1. Dynamic event study (BJS) and Honest-DiD sensitivity

The dynamic evidence is useful for timing, not for the primary identification strategy. The BJS event-study estimator (Borusyak, Jaravel, and Spiess, 2024) traces the litigated-procurement price path around exposure; Honest-DiD (Rambachan and Roth, 2023) tests how robust the early estimate is to controlled deviations from parallel trends.

Estimate Coefficient SE
BJS, first post-exposure period (t0) 0.052 (0.018)
BJS, five periods after exposure (t5) 0.147 (0.026)
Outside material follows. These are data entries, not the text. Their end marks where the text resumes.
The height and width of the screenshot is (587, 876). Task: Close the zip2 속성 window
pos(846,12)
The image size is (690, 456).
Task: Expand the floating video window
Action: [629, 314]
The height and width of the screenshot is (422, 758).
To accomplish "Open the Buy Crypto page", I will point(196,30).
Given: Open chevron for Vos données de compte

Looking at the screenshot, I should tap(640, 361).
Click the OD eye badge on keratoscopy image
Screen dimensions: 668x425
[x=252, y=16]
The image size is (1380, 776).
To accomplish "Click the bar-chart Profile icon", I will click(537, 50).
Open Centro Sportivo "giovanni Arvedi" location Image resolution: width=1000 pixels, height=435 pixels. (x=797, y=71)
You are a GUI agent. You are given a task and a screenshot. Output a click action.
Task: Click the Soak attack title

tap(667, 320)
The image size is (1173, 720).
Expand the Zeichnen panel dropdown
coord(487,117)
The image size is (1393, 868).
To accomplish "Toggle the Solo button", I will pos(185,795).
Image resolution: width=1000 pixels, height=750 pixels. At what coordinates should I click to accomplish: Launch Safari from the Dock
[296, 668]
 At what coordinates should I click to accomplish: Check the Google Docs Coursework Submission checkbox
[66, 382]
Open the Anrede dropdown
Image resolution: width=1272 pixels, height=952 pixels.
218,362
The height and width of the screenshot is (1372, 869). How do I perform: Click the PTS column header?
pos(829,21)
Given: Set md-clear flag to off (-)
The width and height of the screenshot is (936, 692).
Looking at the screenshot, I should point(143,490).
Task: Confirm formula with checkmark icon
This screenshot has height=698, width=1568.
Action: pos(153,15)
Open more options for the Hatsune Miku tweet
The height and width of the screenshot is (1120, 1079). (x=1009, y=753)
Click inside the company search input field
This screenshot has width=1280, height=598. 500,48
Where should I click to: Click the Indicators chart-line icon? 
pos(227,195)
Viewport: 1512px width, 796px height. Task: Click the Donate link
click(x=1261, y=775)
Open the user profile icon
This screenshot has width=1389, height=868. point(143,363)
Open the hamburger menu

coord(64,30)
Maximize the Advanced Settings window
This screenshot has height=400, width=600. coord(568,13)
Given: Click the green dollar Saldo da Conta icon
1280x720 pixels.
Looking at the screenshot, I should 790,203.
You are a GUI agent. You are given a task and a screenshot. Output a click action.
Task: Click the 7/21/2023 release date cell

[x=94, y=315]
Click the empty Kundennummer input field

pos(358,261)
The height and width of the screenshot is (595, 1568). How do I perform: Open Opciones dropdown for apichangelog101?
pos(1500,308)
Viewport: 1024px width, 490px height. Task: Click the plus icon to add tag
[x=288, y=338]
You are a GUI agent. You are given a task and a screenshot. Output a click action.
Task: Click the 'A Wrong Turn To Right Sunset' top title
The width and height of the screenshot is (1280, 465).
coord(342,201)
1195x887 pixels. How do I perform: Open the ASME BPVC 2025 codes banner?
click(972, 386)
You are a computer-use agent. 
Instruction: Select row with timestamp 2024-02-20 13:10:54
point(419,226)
The first post-period estimate does not survive Honest-DiD deviations at the observed maximum pre-period scale. Because the dynamic design is sensitive to plausible deviations from parallel trends, it is used as diagnostic evidence rather than as a basis for the main claims.

Economic intuition

A rising event-study path is seductive but easy to over-read: it identifies a causal dynamic only if pre-trends would have stayed flat absent treatment. Honest-DiD asks how large a violation of that assumption it would take to overturn the early estimate — and here a violation no bigger than the observed pre-period scale suffices. So the dynamics are kept for timing, while identification rests on the bounds, the within-firm test, and the sourcing evidence instead.

Detail: AN-010 — Dynamic BJS and Honest-DiD.


2. Lee trimming bounds

The price comparison conditions on a screened, overrepresented administrative channel. Lee (2009) trimming bounds discipline that selection within item-by-year-by-PBU strata, trimming the high and low tails of the administrative price distribution to produce lower and upper bounds for the litigated-over-administrative gap. The bounds discipline selection under a monotonicity restriction; they do not eliminate it or point-identify a counterfactual with sanctions removed. The selection-corrected interval is [15.9%, 21.1%].

Economic intuition

When the comparison group is selected, a point estimate is a guess dressed as a fact. Lee bounds give up point identification on purpose: trimming the tails of the over-represented administrative group brackets the true gap under a single monotonicity restriction. Honest partial identification beats a fragile point estimate — the interval is the credible object.

Detail: AN-002 — Lee bounds.


3. Wild-cluster bootstrap

With few and uneven PBU clusters, conventional cluster-robust inference can be unreliable. Rademacher wild-cluster bootstrap inference re-tests the under-the-gun contrast: the preferred specification gives p = 0.0080, and the tighter item-by-year-month specification gives p = 0.0390. The bootstrap addresses few-cluster inference; it does not remove the selection concern handled by the bounds.

Economic intuition

Cluster-robust asymptotics assume many clusters; with few, the usual reference distribution is wrong and tests over-reject. The wild bootstrap rebuilds the null distribution by reweighting cluster residuals, so inference no longer leans on a large cluster count. It buys credible p-values — and says nothing about bias or selection, which are handled elsewhere.

Detail: AN-007 — Wild-cluster bootstrap.


These three methods support the analysis but are not its primary identification. They establish timing (BJS, as a diagnostic), discipline selection (Lee bounds), and stabilize inference (wild-cluster bootstrap) around claims that the main design already carries.